How Should We Evaluate Data Deletion in Graph-Based ANN Indexes?¶

Conference: NeurIPS 2025 (Workshop on ML for Systems)
arXiv: 2512.06200
Code: None
Area: Information Retrieval / Approximate Nearest Neighbor Search
Keywords: ANNS, HNSW, data deletion, vector database, evaluation framework

TL;DR¶

To address the lack of a unified evaluation methodology for data deletion in graph-based ANN indexes, this paper formally defines three baseline approaches—lazy deletion, eager deletion, and reconstruction—proposes a deployment-oriented evaluation framework and metric suite, and introduces the Deletion Control algorithm, which dynamically switches deletion strategies under accuracy constraints based on empirical analysis.

Background & Motivation¶

Background: Approximate nearest neighbor search (ANNS) is a core building block for applications such as RAG and recommendation systems. In these settings, data changes frequently—new items are added, expired items are removed, and documents are updated—requiring ANNS algorithms to support efficient deletion. Graph-based methods such as HNSW are among the most widely adopted ANNS algorithms.

Limitations of Prior Work: Existing research on data deletion in ANNS suffers from three key issues. First, experimental setups are unrealistic—studies such as FreshDiskANN and MN-RU reinsert previously deleted data, a scenario that rarely occurs in practice. Second, evaluation metrics are insufficiently comprehensive—most work focuses solely on post-deletion search accuracy, while practical deployment also requires consideration of deletion latency, insertion throughput, and memory footprint. Third, no unified and formal comparison framework exists for different deletion approaches.

Key Challenge: There is a fundamental trade-off among deletion speed, post-deletion search accuracy, and memory efficiency. Lazy deletion is fastest but leads to accuracy degradation; eager deletion is intermediate but disrupts graph connectivity; reconstruction restores accuracy but incurs prohibitive cost. Theoretical guidance for choosing the appropriate strategy in practical deployments is lacking.

Goal: (1) Establish a unified formal framework for data deletion in graph-based ANNS; (2) Design evaluation protocols and a metric suite oriented toward real-world use cases; (3) Propose an algorithm that adaptively selects deletion strategies based on accuracy requirements.
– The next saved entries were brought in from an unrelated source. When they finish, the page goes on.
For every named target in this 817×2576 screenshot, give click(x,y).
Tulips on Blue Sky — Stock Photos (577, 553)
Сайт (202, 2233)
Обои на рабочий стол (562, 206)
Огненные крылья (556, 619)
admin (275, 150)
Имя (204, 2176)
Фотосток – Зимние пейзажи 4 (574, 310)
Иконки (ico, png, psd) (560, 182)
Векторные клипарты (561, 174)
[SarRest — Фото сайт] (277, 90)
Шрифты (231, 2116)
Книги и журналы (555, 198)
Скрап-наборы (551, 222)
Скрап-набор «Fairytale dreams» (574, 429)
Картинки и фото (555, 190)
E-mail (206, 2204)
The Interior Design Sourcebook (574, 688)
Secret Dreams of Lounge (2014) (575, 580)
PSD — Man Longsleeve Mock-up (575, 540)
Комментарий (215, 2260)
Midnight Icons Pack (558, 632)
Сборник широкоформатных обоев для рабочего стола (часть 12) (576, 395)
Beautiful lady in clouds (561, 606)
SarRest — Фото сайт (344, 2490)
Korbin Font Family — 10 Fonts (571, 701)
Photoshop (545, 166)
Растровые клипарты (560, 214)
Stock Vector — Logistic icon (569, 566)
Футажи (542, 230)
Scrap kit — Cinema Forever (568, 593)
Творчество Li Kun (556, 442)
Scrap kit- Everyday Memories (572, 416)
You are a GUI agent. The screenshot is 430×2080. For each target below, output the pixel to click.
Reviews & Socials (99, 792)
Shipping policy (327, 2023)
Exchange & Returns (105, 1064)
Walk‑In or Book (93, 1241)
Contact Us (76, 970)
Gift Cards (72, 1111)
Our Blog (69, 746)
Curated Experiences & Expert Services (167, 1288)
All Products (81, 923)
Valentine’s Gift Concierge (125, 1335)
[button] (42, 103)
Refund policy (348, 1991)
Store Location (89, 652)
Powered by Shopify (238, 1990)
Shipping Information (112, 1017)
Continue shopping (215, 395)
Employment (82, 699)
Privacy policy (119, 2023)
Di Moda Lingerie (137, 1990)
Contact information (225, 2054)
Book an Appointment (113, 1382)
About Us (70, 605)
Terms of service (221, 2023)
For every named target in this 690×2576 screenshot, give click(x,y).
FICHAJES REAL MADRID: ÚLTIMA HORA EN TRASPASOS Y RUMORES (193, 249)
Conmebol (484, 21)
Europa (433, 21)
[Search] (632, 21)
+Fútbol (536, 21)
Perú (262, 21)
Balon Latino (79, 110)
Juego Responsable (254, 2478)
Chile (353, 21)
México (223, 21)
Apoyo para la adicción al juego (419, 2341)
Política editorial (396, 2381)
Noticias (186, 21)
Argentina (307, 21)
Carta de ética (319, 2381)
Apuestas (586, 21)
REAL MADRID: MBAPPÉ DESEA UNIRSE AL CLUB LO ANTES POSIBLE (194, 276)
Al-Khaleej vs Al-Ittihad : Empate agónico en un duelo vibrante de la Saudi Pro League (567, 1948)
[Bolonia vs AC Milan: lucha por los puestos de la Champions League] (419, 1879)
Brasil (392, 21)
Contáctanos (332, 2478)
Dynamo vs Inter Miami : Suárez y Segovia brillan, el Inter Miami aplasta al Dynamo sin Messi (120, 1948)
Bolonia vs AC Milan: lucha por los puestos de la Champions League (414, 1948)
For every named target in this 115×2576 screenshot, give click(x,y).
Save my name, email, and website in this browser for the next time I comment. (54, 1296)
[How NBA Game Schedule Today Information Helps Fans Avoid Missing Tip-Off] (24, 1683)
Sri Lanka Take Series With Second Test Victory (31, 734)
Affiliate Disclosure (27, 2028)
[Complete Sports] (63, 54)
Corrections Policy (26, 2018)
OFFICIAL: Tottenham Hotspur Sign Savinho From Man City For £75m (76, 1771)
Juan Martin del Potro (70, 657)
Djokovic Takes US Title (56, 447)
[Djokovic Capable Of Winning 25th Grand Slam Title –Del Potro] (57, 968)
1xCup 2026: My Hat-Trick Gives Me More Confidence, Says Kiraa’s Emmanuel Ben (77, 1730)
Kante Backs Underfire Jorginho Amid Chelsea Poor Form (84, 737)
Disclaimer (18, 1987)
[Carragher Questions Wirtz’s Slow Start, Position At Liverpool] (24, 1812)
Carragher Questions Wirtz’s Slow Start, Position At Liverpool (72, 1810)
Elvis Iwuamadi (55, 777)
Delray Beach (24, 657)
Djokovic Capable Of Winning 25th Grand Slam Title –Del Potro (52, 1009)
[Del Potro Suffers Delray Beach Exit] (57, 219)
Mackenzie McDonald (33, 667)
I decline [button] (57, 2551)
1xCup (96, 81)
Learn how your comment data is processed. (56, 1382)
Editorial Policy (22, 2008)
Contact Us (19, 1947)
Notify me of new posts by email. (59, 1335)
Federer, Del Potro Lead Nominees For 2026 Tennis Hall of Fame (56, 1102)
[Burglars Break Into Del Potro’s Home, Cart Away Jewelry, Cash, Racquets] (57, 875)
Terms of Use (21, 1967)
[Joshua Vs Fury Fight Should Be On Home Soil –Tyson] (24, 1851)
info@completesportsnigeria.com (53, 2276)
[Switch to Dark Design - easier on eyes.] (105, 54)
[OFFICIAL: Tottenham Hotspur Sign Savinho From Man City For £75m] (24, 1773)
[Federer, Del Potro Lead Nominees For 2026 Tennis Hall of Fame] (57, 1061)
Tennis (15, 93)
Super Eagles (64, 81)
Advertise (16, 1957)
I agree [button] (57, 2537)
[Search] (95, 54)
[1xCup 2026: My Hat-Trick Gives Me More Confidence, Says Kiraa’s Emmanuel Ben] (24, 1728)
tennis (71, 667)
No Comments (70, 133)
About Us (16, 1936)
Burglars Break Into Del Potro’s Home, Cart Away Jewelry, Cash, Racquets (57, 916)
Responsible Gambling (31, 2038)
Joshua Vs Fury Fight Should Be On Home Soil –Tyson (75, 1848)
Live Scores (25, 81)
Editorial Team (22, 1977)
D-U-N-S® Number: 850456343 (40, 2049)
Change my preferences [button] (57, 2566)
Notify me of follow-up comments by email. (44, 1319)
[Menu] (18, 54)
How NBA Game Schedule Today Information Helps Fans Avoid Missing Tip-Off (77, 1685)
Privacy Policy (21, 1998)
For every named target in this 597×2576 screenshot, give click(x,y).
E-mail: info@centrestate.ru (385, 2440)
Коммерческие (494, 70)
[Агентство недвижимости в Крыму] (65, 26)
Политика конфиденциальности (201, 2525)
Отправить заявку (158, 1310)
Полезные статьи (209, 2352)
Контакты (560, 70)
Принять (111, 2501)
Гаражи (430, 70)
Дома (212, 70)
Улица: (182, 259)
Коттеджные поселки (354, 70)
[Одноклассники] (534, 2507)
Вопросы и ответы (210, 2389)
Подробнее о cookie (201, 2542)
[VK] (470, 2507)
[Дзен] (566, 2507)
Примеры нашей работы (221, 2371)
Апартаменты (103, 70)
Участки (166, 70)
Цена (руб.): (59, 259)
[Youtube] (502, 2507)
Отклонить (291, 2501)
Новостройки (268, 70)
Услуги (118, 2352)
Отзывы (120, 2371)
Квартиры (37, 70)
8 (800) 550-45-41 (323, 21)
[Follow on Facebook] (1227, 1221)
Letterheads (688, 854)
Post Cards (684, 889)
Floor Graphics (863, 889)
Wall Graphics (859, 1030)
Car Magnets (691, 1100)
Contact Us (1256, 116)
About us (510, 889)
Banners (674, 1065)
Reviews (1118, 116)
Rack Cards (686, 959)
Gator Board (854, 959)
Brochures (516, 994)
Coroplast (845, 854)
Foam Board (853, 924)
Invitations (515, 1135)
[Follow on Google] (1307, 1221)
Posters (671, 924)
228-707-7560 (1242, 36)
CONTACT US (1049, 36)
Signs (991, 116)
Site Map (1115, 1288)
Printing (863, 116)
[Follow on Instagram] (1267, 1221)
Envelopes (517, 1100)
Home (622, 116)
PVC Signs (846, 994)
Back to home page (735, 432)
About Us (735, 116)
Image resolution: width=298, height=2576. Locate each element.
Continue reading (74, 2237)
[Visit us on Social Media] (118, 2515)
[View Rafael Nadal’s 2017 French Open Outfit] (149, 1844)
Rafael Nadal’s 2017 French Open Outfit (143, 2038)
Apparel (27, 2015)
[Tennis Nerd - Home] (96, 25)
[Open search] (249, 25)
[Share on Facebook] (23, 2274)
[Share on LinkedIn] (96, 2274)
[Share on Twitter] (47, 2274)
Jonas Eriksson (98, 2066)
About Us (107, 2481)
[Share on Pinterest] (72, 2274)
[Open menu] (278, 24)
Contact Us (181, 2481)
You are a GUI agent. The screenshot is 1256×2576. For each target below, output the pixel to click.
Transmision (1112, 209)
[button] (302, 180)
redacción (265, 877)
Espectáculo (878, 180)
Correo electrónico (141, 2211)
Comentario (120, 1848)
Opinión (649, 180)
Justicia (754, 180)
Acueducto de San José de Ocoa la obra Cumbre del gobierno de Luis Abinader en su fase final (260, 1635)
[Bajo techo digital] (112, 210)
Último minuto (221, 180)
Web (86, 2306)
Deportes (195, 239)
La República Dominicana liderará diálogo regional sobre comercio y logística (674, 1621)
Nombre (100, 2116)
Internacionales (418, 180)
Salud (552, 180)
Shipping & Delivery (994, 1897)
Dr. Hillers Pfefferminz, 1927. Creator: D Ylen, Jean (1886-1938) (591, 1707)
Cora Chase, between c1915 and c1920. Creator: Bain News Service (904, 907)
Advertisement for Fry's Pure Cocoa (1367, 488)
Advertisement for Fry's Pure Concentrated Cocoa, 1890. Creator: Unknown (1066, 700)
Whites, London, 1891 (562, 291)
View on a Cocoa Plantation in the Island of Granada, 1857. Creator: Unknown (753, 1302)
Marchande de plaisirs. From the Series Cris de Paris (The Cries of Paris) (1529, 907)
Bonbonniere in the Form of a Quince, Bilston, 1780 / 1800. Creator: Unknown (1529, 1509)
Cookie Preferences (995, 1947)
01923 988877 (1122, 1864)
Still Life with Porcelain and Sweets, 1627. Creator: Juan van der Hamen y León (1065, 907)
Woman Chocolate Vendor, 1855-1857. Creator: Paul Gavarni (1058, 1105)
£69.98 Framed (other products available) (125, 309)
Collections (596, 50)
Key Insight: The three deletion approaches are formalized using a unified mathematical language, compared fairly under identical experimental conditions, and empirical regularities observed from experiments—specifically, that eager deletion accuracy converges to a stable value while lazy deletion accuracy degrades linearly—are exploited to design a dynamic switching algorithm.

Core Idea: Formal definitions and standardized evaluation reveal the characteristics of each deletion approach, which are then leveraged to design an accuracy-aware adaptive deletion control strategy.

Method¶

Overall Architecture¶

The work consists of three components: (1) formalizing the three deletion approaches with pseudocode and mathematical definitions; (2) designing a multi-dimensional evaluation framework; (3) proposing the Deletion Control algorithm based on experimental findings. A graph-based ANN index is represented by a node set \(\mathcal{P}\) and neighbor set \(\mathcal{N}\), and the deletion operation is defined as \(DELETE: (\mathcal{D}, \mathcal{P}, \mathcal{N}) \mapsto (\mathcal{P}', \mathcal{N}')\).

Key Designs¶

Formalization of Three Deletion Approaches:
- Function: Establish a unified formal framework for data deletion in graph-based ANNS.
- Mechanism: (a) Lazy deletion—graph structure is not modified; only a deletion marker set \(\mathcal{F}\) is maintained, and marked nodes are excluded from search results \(\mathcal{R} \leftarrow SEARCH(\mathbf{q}, \mathcal{P}, \mathcal{N}) \setminus \mathcal{F}\); (b) Eager deletion—nodes are physically removed from the graph, all incident edges are deleted, neighbor lists of adjacent nodes are updated \(\mathcal{N}_i \leftarrow \mathcal{N}_i \setminus \mathcal{D}\), and memory is released; (c) Reconstruction—the entire graph is rebuilt from the remaining data after removing deleted entries \(\mathcal{N} \leftarrow CONSTRUCT(\mathcal{P})\).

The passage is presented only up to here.